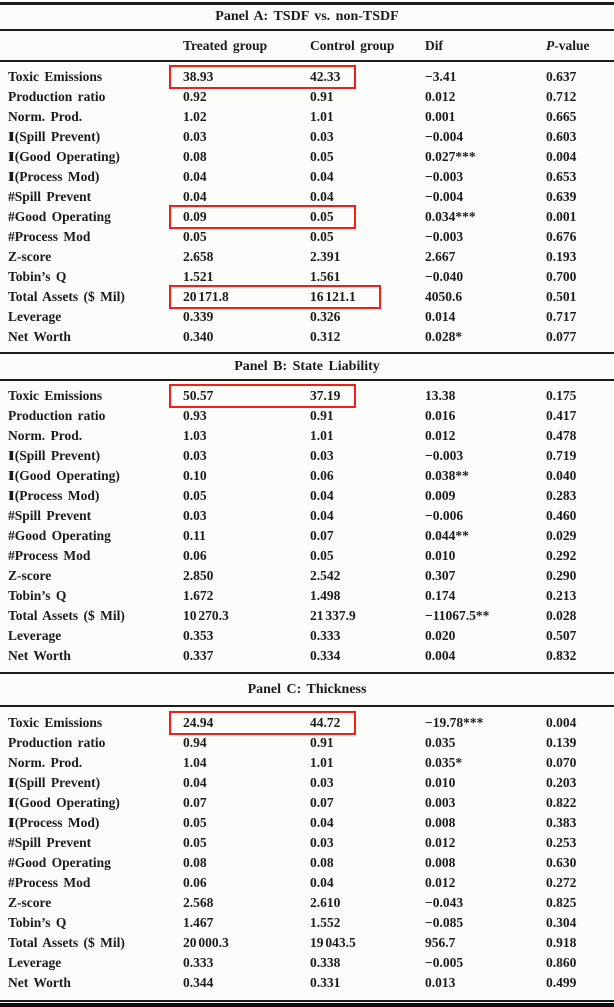 Image resolution: width=614 pixels, height=1007 pixels. Describe the element at coordinates (307, 803) in the screenshot. I see `table-row: I(Good Operating) 0.07 0.07 0.003 0.822` at that location.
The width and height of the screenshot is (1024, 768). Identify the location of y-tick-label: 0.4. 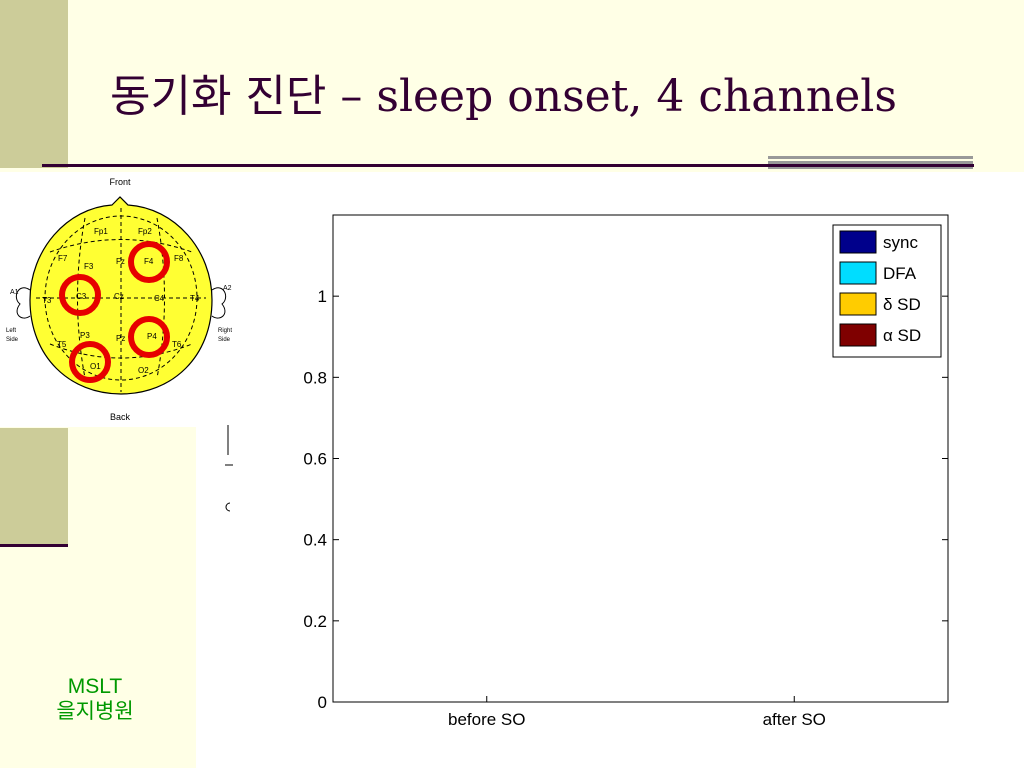
(315, 540).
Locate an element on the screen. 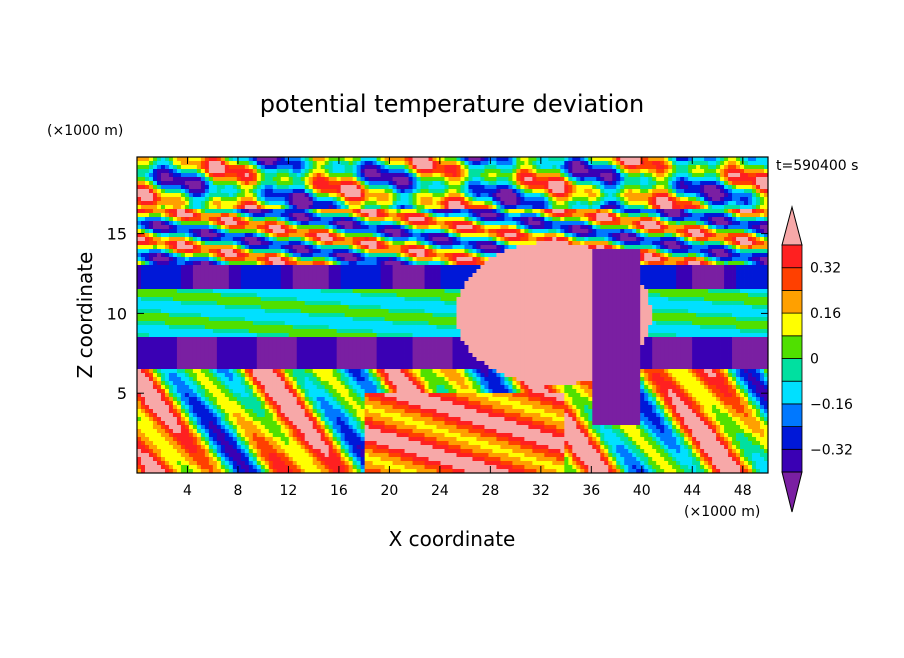 This screenshot has width=904, height=658. colorbar: 0.32 0.16 0 −0.16 −0.32 is located at coordinates (818, 360).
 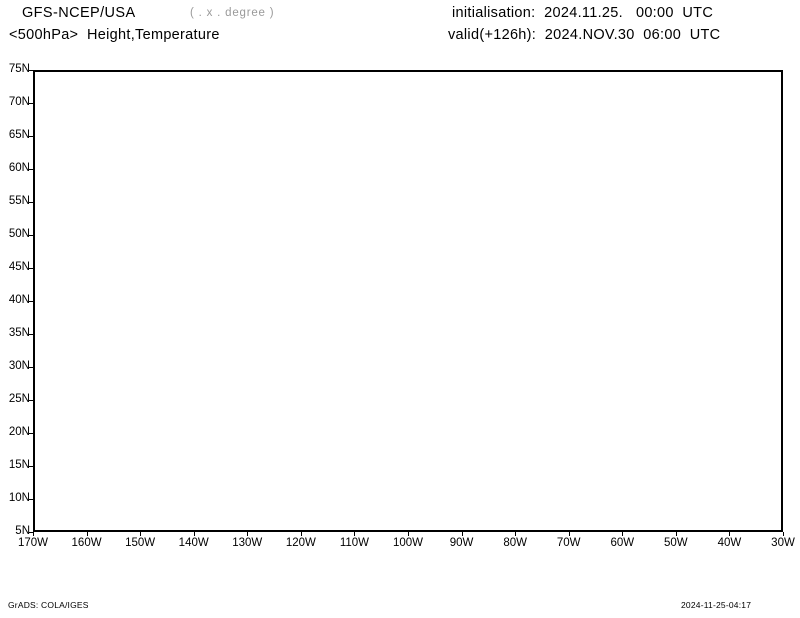 I want to click on y-axis-tick-label: 75N, so click(x=19, y=69).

* _WHAT THE TASK ASKS_
Copy everything from the start of the records down to the line containing "(315, 540).", without the pictures.

* _RESPONSE TO THIS TASK_
 Image resolution: width=614 pixels, height=1007 pixels. Describe the element at coordinates (307, 803) in the screenshot. I see `table-row: I(Good Operating) 0.07 0.07 0.003 0.822` at that location.
The width and height of the screenshot is (1024, 768). Identify the location of y-tick-label: 0.4. 
(315, 540).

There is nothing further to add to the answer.